Saturday, April 20, 2013
Fiction v Friction: Bolano's story in current New Yorker
No question: Roberto Bolano has written some really cool stories (father and son traveling to coastal resort and get involved in fistfights and boxing matches ... ) and some very unusual and provocative novels (Savage Detectives, 2066 - challenging, thoughtful, original), no question The New Yorker deserves a shoutout for more or less discovering Bolano and bringing him to an English-reading readership, no question it's sad and tragic that Bolano died so young while still at the height of his literary output but before he could enjoy his international recognition, no question there are plenty more Bolano pieces in the hands of his executors leaking their way out into publication - yet - from evidence of story in current New Yorker, The Mexican Manifesto, are we getting near the bottom of the proverbial barrel? Is this the best he's got left?
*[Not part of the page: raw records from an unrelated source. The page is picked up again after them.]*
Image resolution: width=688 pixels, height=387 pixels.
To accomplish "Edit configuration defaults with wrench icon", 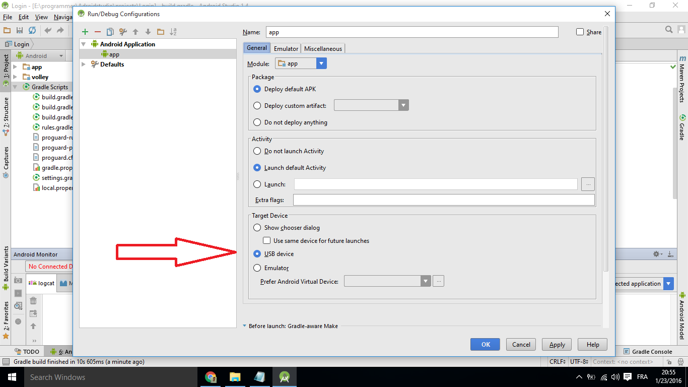I will [122, 31].
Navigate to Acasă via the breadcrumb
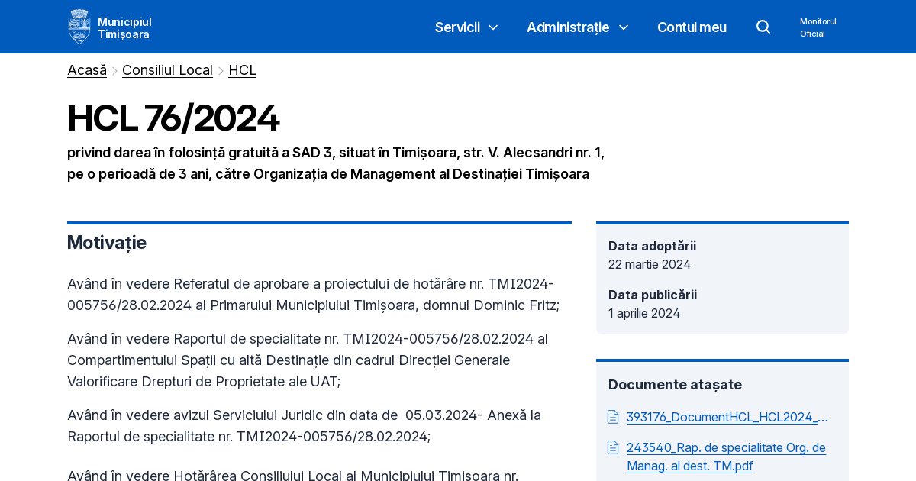The height and width of the screenshot is (481, 916). coord(86,69)
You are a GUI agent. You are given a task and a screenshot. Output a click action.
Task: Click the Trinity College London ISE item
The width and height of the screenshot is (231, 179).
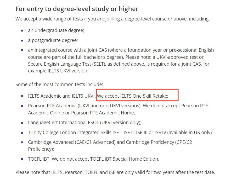[x=120, y=132]
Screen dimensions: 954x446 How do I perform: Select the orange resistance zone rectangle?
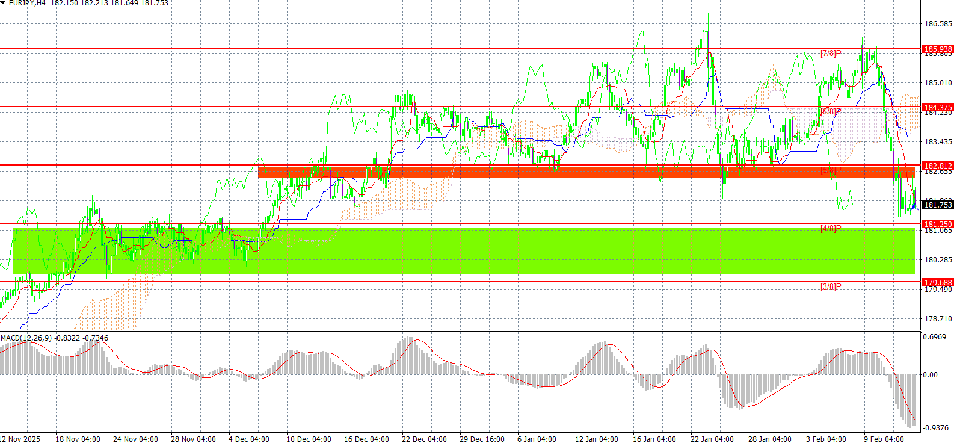(x=586, y=172)
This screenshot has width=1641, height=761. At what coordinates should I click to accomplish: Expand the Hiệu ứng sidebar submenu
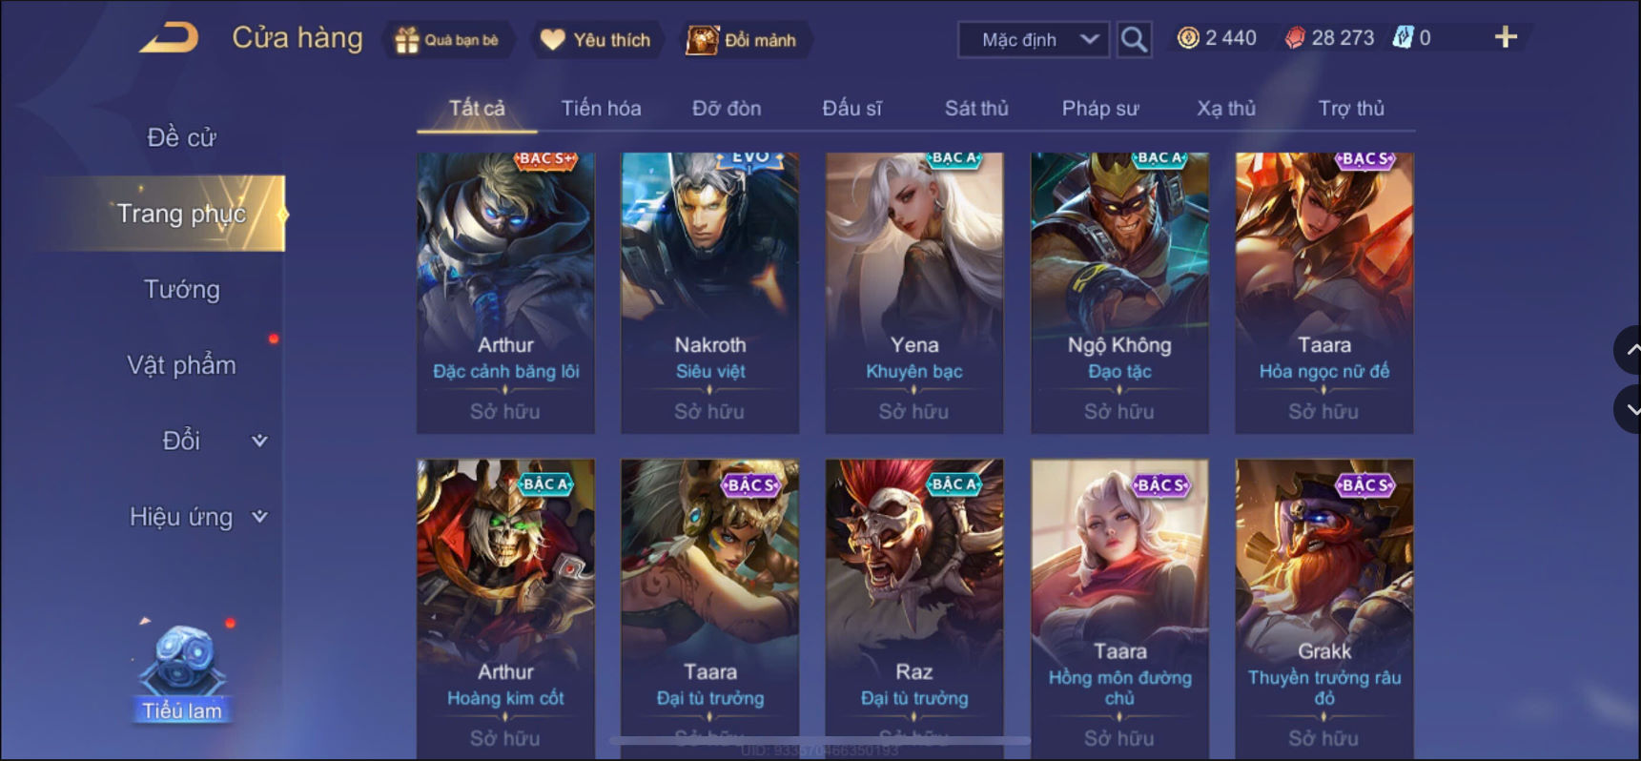click(259, 517)
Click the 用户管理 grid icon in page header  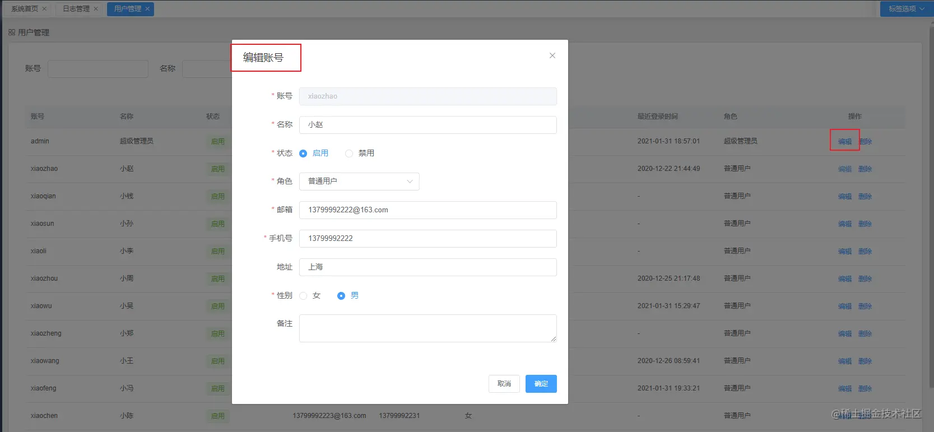click(x=12, y=32)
This story does of course have the Bolano creepy atmospherics and the disorienting narrative style that work so well in his best stories - in this case a guy (the narrator) remembering a period of his life when he and then girlfriend, Laura, haunted the public bath houses in Mexico City, trying to find the best one - this is not a Zagat guide. Inevitably, they engage in some pretty sordid encounters in the steam. Unfortunately, little more than that. This story is a like a sketch or fragment that Bolano must have put aside, maybe to come back to some day and expand into a true work of fiction, with narrative design. But what we have here is a base and grimy piece - not exactly pornographic, more like unpornographic, in that it's deliberately coarse and even repulsive. Not fiction, just friction. Let's hope there are better pieces in the unpublished archives - and for anyone who has not yet read Bolano, don't start here.